Drug Improves Androgen Suppression
Abiraterone acetate, an experimental agent, may benefit men with metastatic castration-resistant PCa.
CHICAGO—An experimental oral agent called abiraterone acetate, used in combination with prednisone, can decrease serum androgen levels to undetectable levels in men who have progressive metastatic castration-resistant prostate cancer (CRPC) following failure of docetaxel-based chemotherapy, according to new data.
“This drug is specifically designed to block androgen synthesis,” said investigator Howard Scher, MD, chief of genitourinary oncology services at Memorial Sloan-Kettering Cancer Center in New York.
“It has been shown in model systems that another way prostate cancers escape is that they learn how to make their own androgens. It has also been shown that the conventional methods we use to lower androgens do not completely lower androgens within the prostate itself. So this [new agent] will bring the level of androgens significantly lower.”
Dr. Scher and his colleagues studied the use of abiraterone acetate in combination with prednisone in patients with metastatic CRPC that had progressed despite docetaxel-based chemotherapy. All men received oral abiraterone acetate 1,000 mg and prednisone (5 mg twice a day) in 28-day cycles.
The primary end point was a 50% or greater decline in PSA levels from baseline. The investigators also monitored changes in bone and soft tissue disease as well as pre- and post-treatment circulating tumor cell (CTC) numbers.
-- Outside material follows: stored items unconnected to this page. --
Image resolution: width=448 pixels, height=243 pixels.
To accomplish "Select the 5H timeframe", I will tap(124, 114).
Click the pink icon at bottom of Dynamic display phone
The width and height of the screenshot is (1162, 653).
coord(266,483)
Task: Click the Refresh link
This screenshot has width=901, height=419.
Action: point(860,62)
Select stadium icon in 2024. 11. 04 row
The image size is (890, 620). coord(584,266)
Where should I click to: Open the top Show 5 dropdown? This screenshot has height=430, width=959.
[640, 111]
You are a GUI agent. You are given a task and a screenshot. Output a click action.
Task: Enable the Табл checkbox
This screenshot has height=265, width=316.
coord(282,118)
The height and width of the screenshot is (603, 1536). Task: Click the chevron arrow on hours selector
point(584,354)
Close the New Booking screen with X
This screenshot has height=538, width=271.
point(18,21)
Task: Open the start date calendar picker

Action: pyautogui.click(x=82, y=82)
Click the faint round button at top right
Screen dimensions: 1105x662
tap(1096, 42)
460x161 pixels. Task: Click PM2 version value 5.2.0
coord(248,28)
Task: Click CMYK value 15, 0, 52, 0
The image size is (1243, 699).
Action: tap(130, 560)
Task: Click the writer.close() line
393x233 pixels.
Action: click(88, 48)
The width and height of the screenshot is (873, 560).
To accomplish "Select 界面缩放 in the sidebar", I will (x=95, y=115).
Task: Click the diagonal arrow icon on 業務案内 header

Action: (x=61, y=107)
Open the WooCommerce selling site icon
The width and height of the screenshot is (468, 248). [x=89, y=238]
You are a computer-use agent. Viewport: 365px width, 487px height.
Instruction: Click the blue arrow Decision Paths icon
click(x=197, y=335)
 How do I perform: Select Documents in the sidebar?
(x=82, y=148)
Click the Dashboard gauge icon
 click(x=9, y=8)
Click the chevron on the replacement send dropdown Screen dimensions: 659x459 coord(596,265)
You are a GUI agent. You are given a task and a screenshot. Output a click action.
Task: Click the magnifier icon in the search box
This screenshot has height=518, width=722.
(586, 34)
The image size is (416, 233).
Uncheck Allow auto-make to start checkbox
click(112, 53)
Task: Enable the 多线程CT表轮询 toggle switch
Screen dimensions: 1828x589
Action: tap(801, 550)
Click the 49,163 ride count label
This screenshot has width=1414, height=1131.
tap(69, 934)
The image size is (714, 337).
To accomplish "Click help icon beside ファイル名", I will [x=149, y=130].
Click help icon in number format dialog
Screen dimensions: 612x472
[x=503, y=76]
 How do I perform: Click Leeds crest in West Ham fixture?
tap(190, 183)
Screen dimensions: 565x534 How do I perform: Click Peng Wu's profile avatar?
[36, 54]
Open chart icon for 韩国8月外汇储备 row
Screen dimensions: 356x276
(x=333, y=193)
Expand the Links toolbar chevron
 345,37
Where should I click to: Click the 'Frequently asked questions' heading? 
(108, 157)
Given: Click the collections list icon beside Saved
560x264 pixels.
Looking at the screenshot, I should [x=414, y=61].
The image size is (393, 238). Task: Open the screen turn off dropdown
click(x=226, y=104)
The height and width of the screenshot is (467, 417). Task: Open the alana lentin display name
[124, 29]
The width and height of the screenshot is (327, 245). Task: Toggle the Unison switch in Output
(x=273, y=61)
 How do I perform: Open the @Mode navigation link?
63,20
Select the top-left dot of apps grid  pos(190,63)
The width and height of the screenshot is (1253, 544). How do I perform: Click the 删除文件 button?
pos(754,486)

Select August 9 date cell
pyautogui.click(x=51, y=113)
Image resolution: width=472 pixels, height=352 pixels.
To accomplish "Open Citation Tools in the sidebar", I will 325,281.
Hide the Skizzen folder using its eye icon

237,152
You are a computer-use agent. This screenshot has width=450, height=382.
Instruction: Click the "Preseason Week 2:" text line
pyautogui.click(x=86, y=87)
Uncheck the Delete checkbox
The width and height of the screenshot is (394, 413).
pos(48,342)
A total of 43 patients was screened; 38 patients were eligible for treatment. The median age of the subjects was 73 years and the median PSA level was 86.3 ng/mL. A total of 32 subjects (84%) had a CTC count of 5 or more per 7.5 mL of blood at baseline. A total of 26 subjects (68%) had received one course of chemotherapy, and 12 patients (32%) had received two courses. The sites of metastases were bone in 10 patients (26%), bone and lymph nodes in 15 (39%), and bone and viscera in 11 (29%). Two patients had metastases in soft tissue but no bone disease.
Of the 38 patients, 35 were evaluable. Eleven (31%) had disease progression within three months of starting treatment. Nine patients (26%) had disease progression within six months, and two had disease progression after six months. Seven patients remained on treatment for three to six months and six remain on treatment for six months or longer.
At three months, 14 of the 35 patients (40%) had achieved a decline of 50% or greater in PSA levels from baseline. The CTC counts decreased to fewer than 5 cells per 7.5 mL of blood after therapy in 11 patients; CTC counts remained greater than 5 cells per 7.5 mL in 21 patients. Fifteen of these 21 patients had disease progression.
“This is an example of a hormonal agent working both in patients who have failed hormones as well as in patients who have failed chemotherapy,” said Dr. Scher, who reported study findings here at the American Society of Clinical Oncology annual meeting. “So the decision to administer chemotherapy does not necessarily mean that the cancer can't respond to a hormonal agent.”
The investigators observed no grade 3 or 4 hypertension or hypokalemia, but one patient discontinued treatment because of transaminitis and myositis. In general, the new drug appeared to be well tolerated, Dr. Scher said.